--- START ---
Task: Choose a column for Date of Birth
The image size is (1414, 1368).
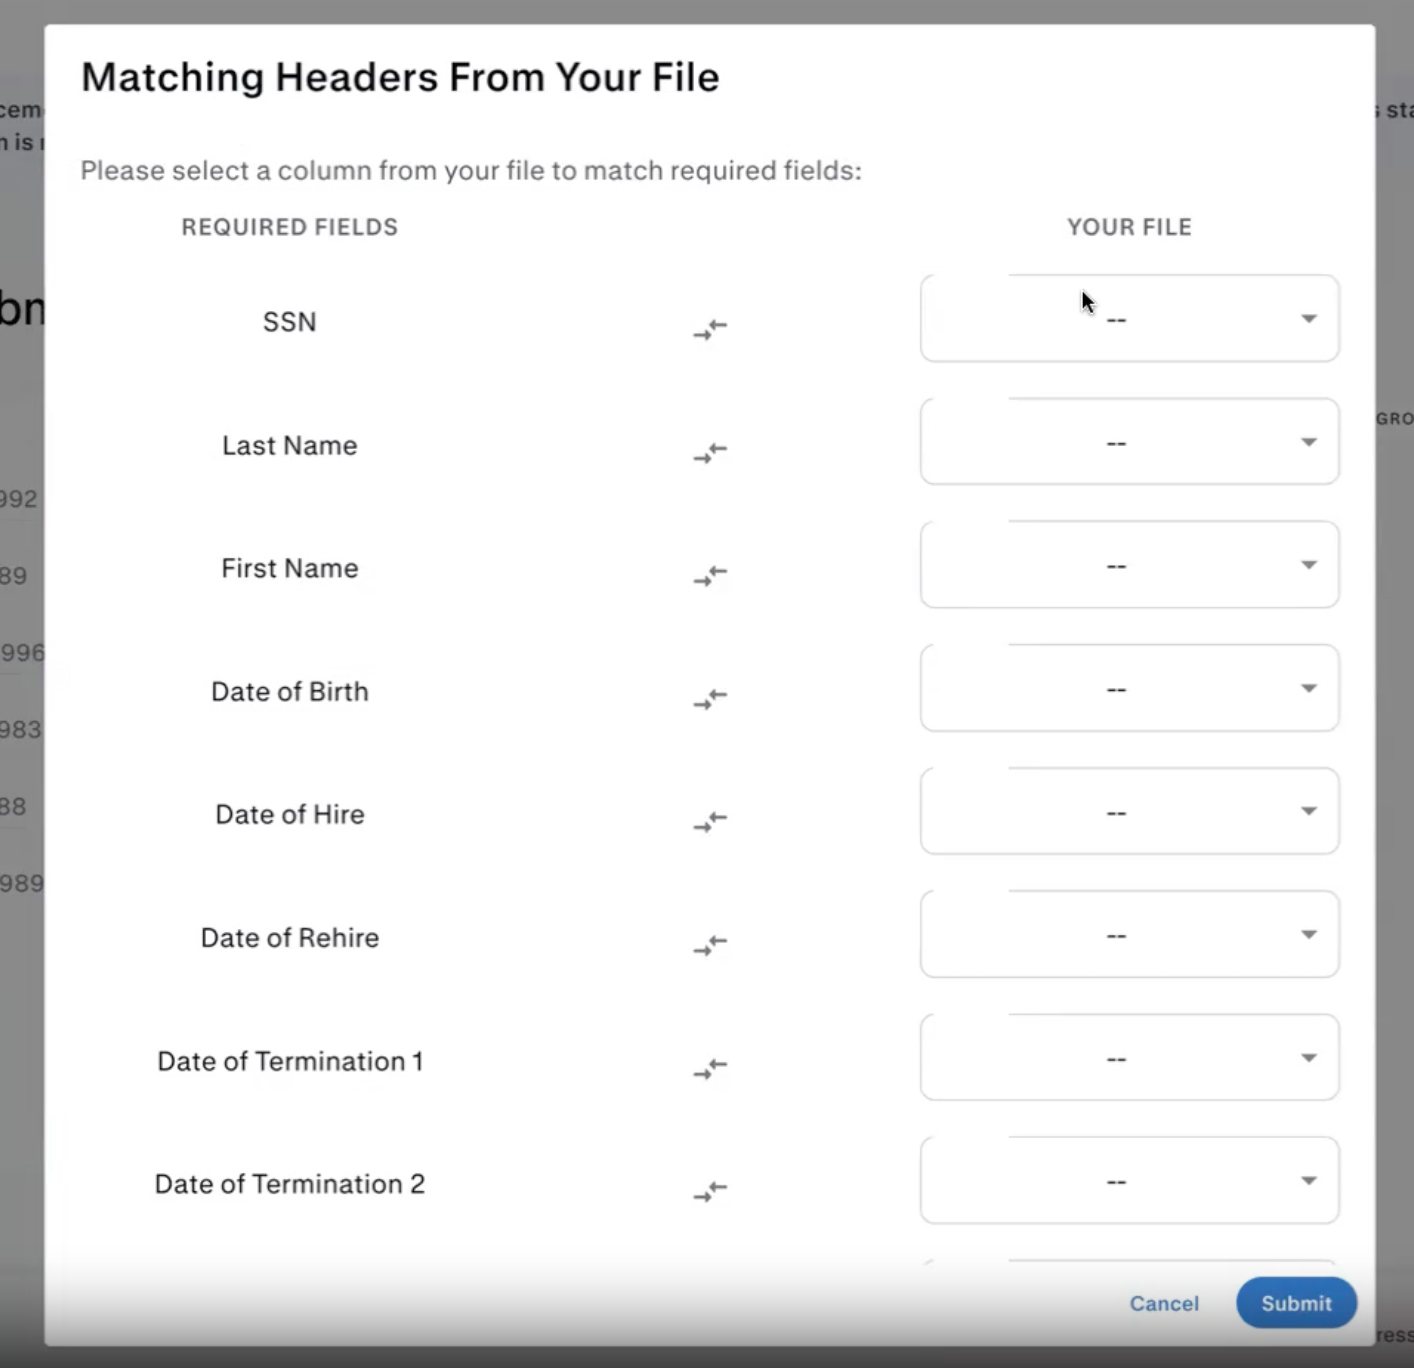Action: [x=1129, y=688]
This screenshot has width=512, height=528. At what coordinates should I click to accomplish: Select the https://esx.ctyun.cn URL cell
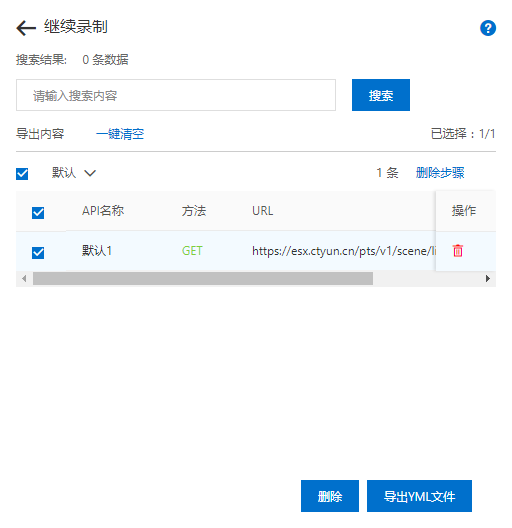coord(344,251)
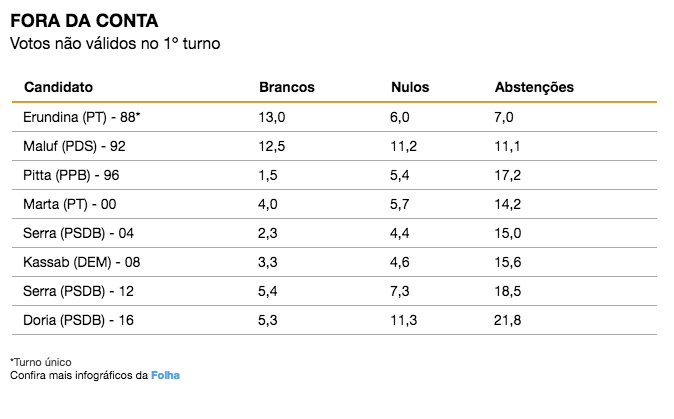The width and height of the screenshot is (674, 419).
Task: Click the Serra (PSDB) - 04 row label
Action: click(x=77, y=233)
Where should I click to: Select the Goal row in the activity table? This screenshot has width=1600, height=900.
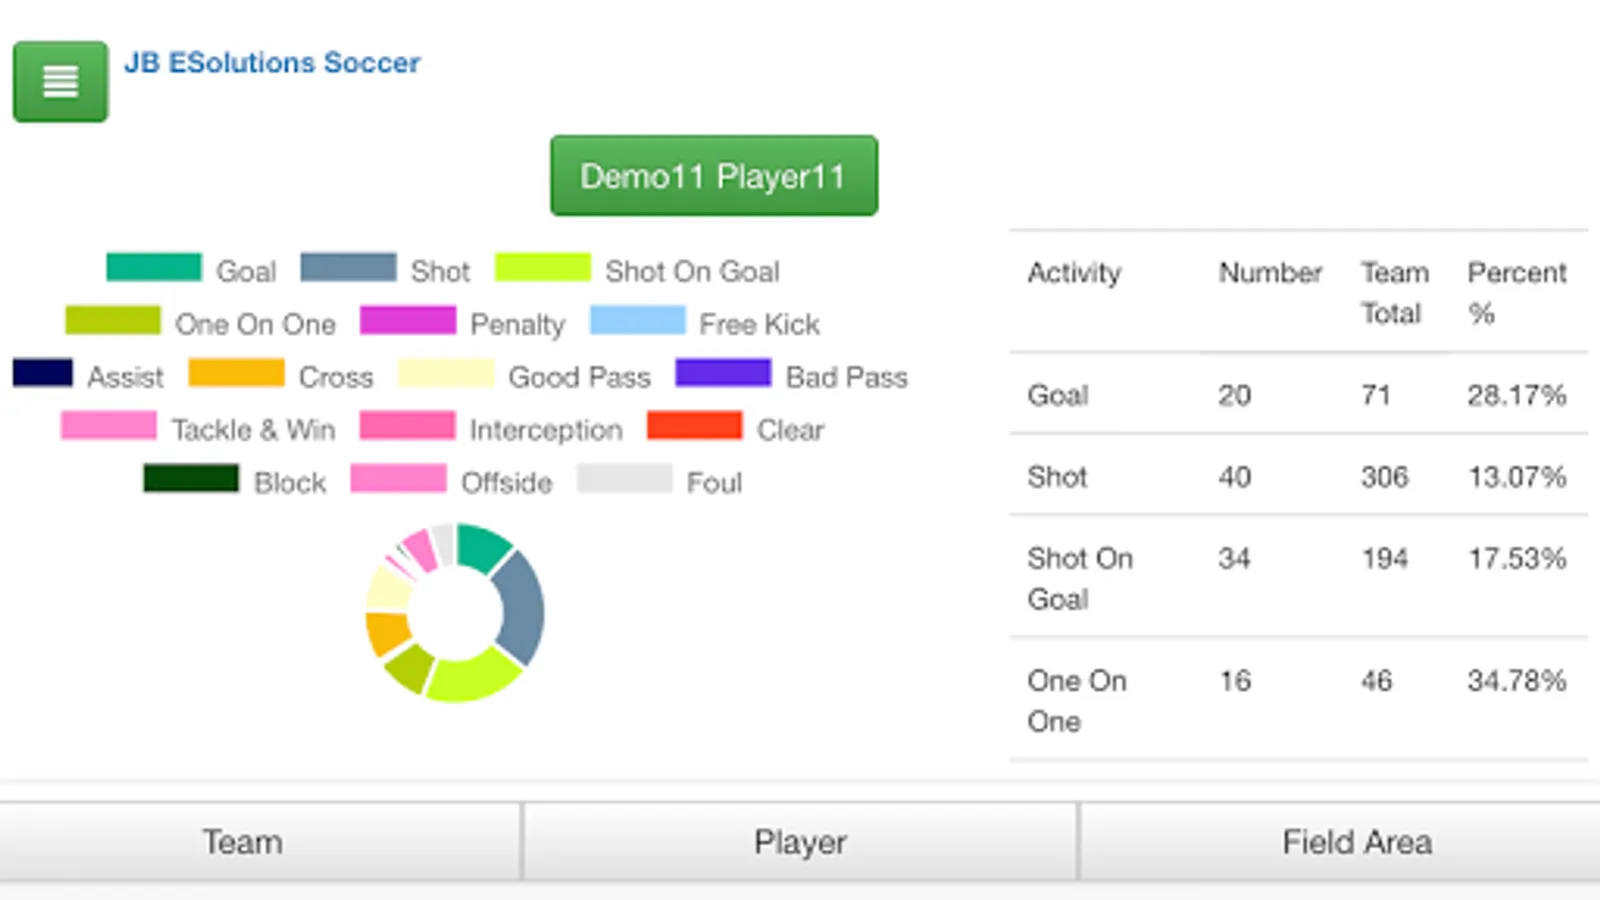pyautogui.click(x=1290, y=395)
--- END ---
**Work item**
Could you set down the records above word for word, without any of the pictures?

**Solution to this task**
Task: Choose a column for Date of Birth
The image size is (1414, 1368).
Action: [x=1129, y=688]
This screenshot has width=512, height=528. At what coordinates should I click to accomplish: Select the https://esx.ctyun.cn URL cell
coord(344,251)
The width and height of the screenshot is (674, 419).
Task: Click the Serra (PSDB) - 04 row label
Action: click(x=77, y=233)
Where should I click to: Select the Goal row in the activity table? This screenshot has width=1600, height=900.
pyautogui.click(x=1290, y=395)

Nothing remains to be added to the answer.